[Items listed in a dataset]
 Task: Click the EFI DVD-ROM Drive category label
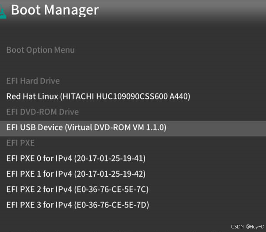click(42, 112)
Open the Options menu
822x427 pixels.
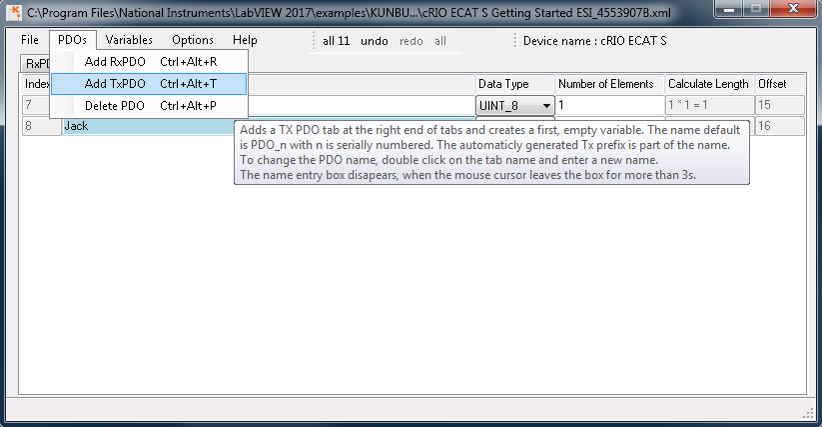[192, 40]
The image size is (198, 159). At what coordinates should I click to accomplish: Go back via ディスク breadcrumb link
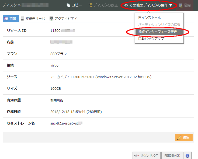point(10,5)
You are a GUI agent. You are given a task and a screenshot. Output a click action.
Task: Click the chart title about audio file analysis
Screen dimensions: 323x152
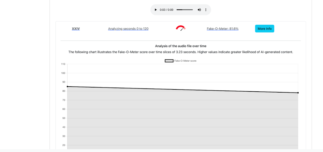pyautogui.click(x=180, y=46)
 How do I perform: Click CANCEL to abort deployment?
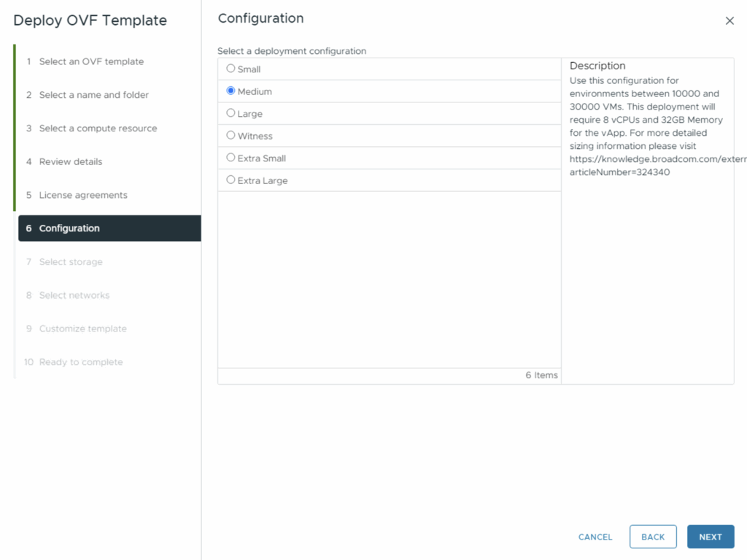point(595,537)
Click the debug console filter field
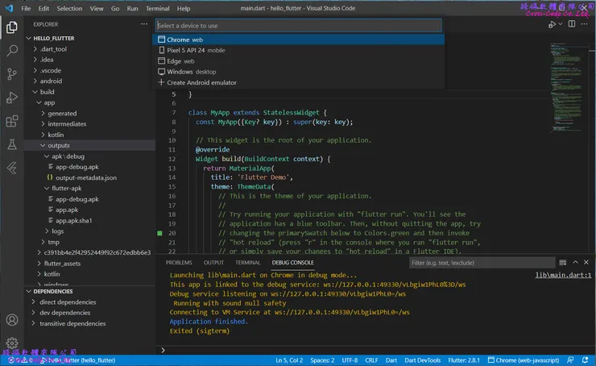The image size is (596, 366). click(x=480, y=263)
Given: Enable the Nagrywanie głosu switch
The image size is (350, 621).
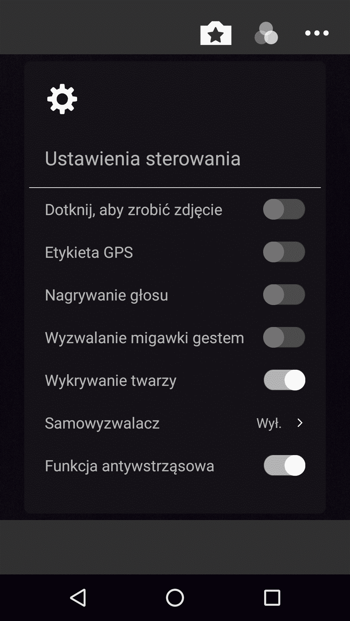Looking at the screenshot, I should point(284,295).
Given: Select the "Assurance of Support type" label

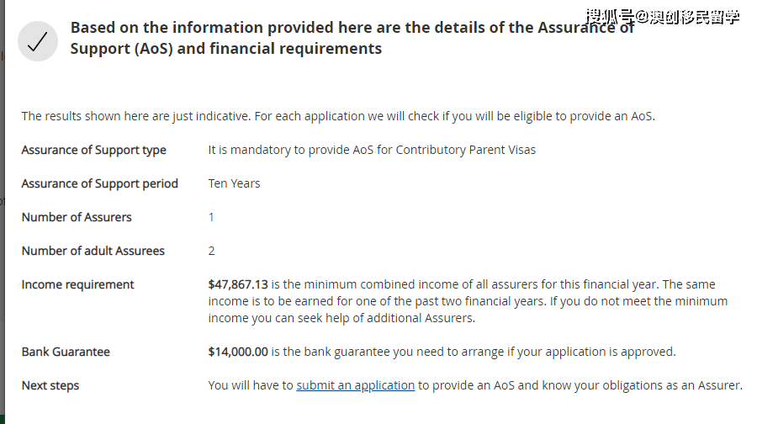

**TASK INSTRUCTIONS:** Give back all of the entries verbatim, but without pictures.

**TASK ANSWER:**
 Task: Click the EFI DVD-ROM Drive category label
click(42, 112)
Open the Options menu
822x427 pixels.
[192, 40]
The image size is (198, 159). At what coordinates should I click to accomplish: Go back via ディスク breadcrumb link
point(10,5)
You are a GUI agent. You are given a task and a screenshot. Output a click action.
Task: Click the chart title about audio file analysis
Screen dimensions: 323x152
pyautogui.click(x=180, y=46)
 How do I perform: Click CANCEL to abort deployment?
point(595,537)
Click the debug console filter field
The image size is (596, 366). click(x=480, y=263)
Given: Enable the Nagrywanie głosu switch
The image size is (350, 621).
Looking at the screenshot, I should point(284,295).
Given: Select the "Assurance of Support type" label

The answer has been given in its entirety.